The future of higher education: skills for the world of tomorrow
UNESCO IESALC, through its research and foresight, policy analysis, and capacity-building teams, working for youth and with youth, has identified the three major global transitions that we, as part of a global society, are experiencing: digital, social and ecological. To address these transitions, a new theory of change must be included in the design of the Futures of Higher Education. A theory that highlights the importance of a new and refreshed higher education system, that hones the proper skillset and tools to focus on abilities that help navigate the uncertainty and complexity of our times, such as critical thinking, adaptiveness, global citizenship, resilience and creativity. We have coupled these skills with others suggested in Defining the skills citizens will need in the future world of work by McKinsey & Company, to create the following graph as our guideline for higher education to navigate the global transition (Figure 1).
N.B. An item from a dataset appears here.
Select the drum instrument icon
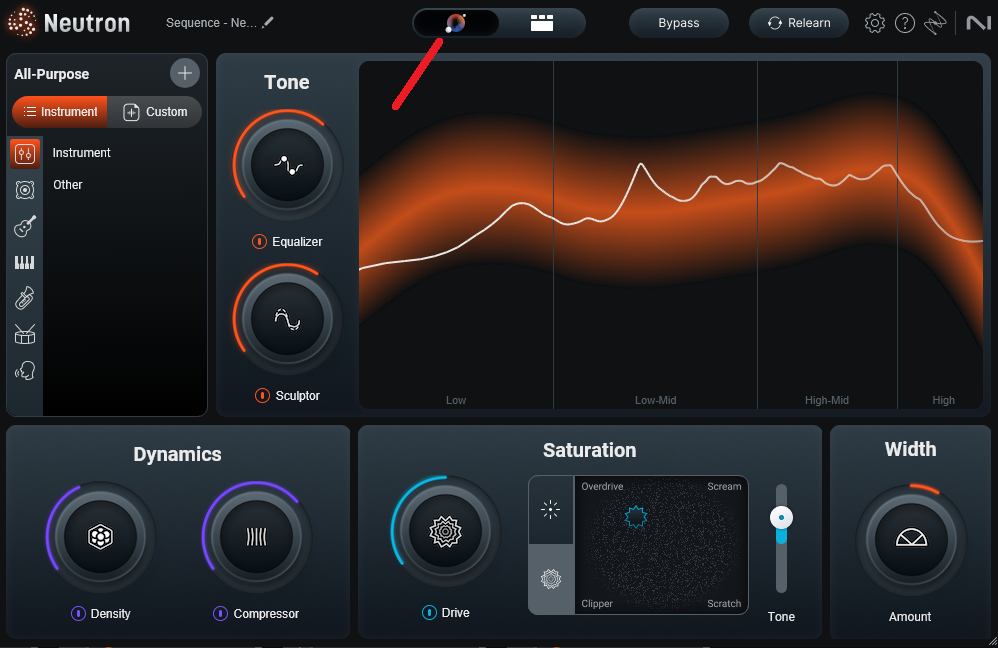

We see a world today that is moving at an unprecedented pace, defined by the hyper-speed produced by the rapid and constant technological advancements, climate change mitigation urgency and underlying structural social issues, which leads the world to a state of flux that permeates all aspects of life. Education and labour, unfortunately, do not escape this reality. As we can appreciate in the Report Global Employment Trends for Youth 2022: Investing in transforming futures for young people, published by International Labour Organization (ILO), it is estimated that 1.6 billion learners were affected by the COVID-19 pandemic. This disruption in their learning trajectory has produced a loss of basic literacy and numeric skills, jeopardizing their entrance to a tertiary level of education and subsequently to the labour markets.
In addition, ILO calculates the youth employment deficit to be around 8.2 per cent compared to 2019, showing that we are still managing the aftermath of COVID-19, especially in the global south. For instance, Latin America and the Caribbean, Southern Asia, and Northern Africa are among the top three affected regions (Figure 2).
The Director of UNESCO IESALC, Francesc Pedró, spoke about this issue at the World Youth Skills Day 2023 Event – YouthLead Innovation Spotlight on Teachers, Training & Future-Proof for Youth hosted by the United Nations Office of the Secretary General’s Envoy on Youth. He stated once again that overcoming these challenging realities is no small task and would require a holistic approach in which higher education has responsibilities, not only in equipping current and future professionals with the necessary skills to navigate the aforementioned transitions but also in successfully supporting them with lifelong learning tools for the constantly changing future.
Acting on key directions such as innovation, interconnectedness, transversality, interdisciplinarity, collaboration, adaptability, and resilience can streamline the transformation of higher education and its contribution to the 2030 Agenda. To address young people’s needs in skill development, the Youth Strategy Team at UNESCO IESALC has conducted a series of Global Mapping and Intergenerational Dialogues to gather perspectives and good practices of young people transforming education, and to identify the enabling skills required to innovate in the educational sector, and the support needed from higher education institutions and other educational stakeholders to allow the youth realize their potential as changemakers that can influence not only their communities but also the world. With these initiatives, UNESCO IESALC remains committed to its duty of finding collaborative solutions alongside youth within higher education and through cooperation with other educational stakeholders and partners to co-create a better and more sustainable future.